##### Input data
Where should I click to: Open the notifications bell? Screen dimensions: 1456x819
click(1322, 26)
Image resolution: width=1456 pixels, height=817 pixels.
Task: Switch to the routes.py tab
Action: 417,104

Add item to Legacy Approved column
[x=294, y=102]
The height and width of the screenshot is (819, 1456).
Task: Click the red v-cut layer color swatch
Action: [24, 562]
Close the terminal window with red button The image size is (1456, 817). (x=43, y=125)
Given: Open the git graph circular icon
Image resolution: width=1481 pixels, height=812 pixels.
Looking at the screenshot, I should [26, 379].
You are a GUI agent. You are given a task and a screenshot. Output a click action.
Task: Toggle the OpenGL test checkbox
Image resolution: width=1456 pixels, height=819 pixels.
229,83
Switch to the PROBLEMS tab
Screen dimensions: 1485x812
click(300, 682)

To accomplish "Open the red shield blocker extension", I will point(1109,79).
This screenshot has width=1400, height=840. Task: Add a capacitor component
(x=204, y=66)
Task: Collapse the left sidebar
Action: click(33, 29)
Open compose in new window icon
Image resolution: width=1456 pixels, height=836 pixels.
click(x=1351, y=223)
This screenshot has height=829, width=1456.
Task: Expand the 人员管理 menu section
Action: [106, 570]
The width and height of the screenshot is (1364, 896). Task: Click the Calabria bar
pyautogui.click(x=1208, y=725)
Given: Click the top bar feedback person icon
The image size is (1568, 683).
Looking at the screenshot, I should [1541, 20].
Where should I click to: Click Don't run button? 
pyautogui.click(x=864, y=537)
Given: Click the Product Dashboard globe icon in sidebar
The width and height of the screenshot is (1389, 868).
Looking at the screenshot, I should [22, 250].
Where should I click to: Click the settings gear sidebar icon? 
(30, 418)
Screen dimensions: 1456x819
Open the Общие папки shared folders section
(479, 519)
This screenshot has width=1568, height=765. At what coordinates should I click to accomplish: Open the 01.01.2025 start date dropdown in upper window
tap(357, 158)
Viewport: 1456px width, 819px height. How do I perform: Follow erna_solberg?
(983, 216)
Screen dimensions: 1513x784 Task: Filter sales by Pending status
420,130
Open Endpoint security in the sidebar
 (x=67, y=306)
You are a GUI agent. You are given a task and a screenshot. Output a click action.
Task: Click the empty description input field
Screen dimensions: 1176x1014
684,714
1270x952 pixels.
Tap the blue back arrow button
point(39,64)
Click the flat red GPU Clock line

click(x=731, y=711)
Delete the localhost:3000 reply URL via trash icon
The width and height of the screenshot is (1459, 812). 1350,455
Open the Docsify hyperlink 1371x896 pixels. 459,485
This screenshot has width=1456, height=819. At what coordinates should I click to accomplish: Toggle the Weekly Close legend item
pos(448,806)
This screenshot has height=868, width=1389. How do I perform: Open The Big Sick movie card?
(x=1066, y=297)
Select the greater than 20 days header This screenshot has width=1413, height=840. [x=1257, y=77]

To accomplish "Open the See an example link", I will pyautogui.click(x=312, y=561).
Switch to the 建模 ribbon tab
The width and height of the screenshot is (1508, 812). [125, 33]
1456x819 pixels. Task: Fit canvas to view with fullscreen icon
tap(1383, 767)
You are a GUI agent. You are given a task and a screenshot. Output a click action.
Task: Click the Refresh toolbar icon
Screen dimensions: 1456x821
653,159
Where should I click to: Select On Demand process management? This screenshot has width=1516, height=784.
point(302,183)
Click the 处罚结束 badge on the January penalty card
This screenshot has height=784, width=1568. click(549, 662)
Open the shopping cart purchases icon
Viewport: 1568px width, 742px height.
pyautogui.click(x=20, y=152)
##########
Prompt — Give every entry back exactly as it was written above.

Response area —
Where should I click to: Open the notifications bell? Screen dimensions: 1456x819
click(1322, 26)
Image resolution: width=1456 pixels, height=817 pixels.
Task: Switch to the routes.py tab
Action: 417,104

Add item to Legacy Approved column
[x=294, y=102]
The height and width of the screenshot is (819, 1456).
Task: Click the red v-cut layer color swatch
Action: [24, 562]
Close the terminal window with red button The image size is (1456, 817). (x=43, y=125)
Given: Open the git graph circular icon
Image resolution: width=1481 pixels, height=812 pixels.
Looking at the screenshot, I should [26, 379].
You are a GUI agent. You are given a task and a screenshot. Output a click action.
Task: Toggle the OpenGL test checkbox
Image resolution: width=1456 pixels, height=819 pixels.
229,83
Switch to the PROBLEMS tab
Screen dimensions: 1485x812
click(300, 682)

To accomplish "Open the red shield blocker extension", I will point(1109,79).
This screenshot has width=1400, height=840. Task: Add a capacitor component
(x=204, y=66)
Task: Collapse the left sidebar
Action: click(33, 29)
Open compose in new window icon
Image resolution: width=1456 pixels, height=836 pixels.
click(x=1351, y=223)
This screenshot has height=829, width=1456.
Task: Expand the 人员管理 menu section
Action: [106, 570]
The width and height of the screenshot is (1364, 896). Task: Click the Calabria bar
pyautogui.click(x=1208, y=725)
Given: Click the top bar feedback person icon
The image size is (1568, 683).
Looking at the screenshot, I should [1541, 20].
Where should I click to: Click Don't run button? 
pyautogui.click(x=864, y=537)
Given: Click the Product Dashboard globe icon in sidebar
The width and height of the screenshot is (1389, 868).
Looking at the screenshot, I should [22, 250].
Where should I click to: Click the settings gear sidebar icon? 
(30, 418)
Screen dimensions: 1456x819
Open the Общие папки shared folders section
(479, 519)
This screenshot has width=1568, height=765. At what coordinates should I click to accomplish: Open the 01.01.2025 start date dropdown in upper window
tap(357, 158)
Viewport: 1456px width, 819px height. How do I perform: Follow erna_solberg?
(983, 216)
Screen dimensions: 1513x784 Task: Filter sales by Pending status
420,130
Open Endpoint security in the sidebar
 (x=67, y=306)
You are a GUI agent. You are given a task and a screenshot. Output a click action.
Task: Click the empty description input field
Screen dimensions: 1176x1014
684,714
1270x952 pixels.
Tap the blue back arrow button
point(39,64)
Click the flat red GPU Clock line

click(x=731, y=711)
Delete the localhost:3000 reply URL via trash icon
The width and height of the screenshot is (1459, 812). 1350,455
Open the Docsify hyperlink 1371x896 pixels. 459,485
This screenshot has width=1456, height=819. At what coordinates should I click to accomplish: Toggle the Weekly Close legend item
pos(448,806)
This screenshot has height=868, width=1389. How do I perform: Open The Big Sick movie card?
(x=1066, y=297)
Select the greater than 20 days header This screenshot has width=1413, height=840. [x=1257, y=77]

To accomplish "Open the See an example link", I will pyautogui.click(x=312, y=561).
Switch to the 建模 ribbon tab
The width and height of the screenshot is (1508, 812). [125, 33]
1456x819 pixels. Task: Fit canvas to view with fullscreen icon
tap(1383, 767)
You are a GUI agent. You are given a task and a screenshot. Output a click action.
Task: Click the Refresh toolbar icon
Screen dimensions: 1456x821
653,159
Where should I click to: Select On Demand process management? This screenshot has width=1516, height=784.
point(302,183)
Click the 处罚结束 badge on the January penalty card
This screenshot has height=784, width=1568. click(549, 662)
Open the shopping cart purchases icon
Viewport: 1568px width, 742px height.
pyautogui.click(x=20, y=152)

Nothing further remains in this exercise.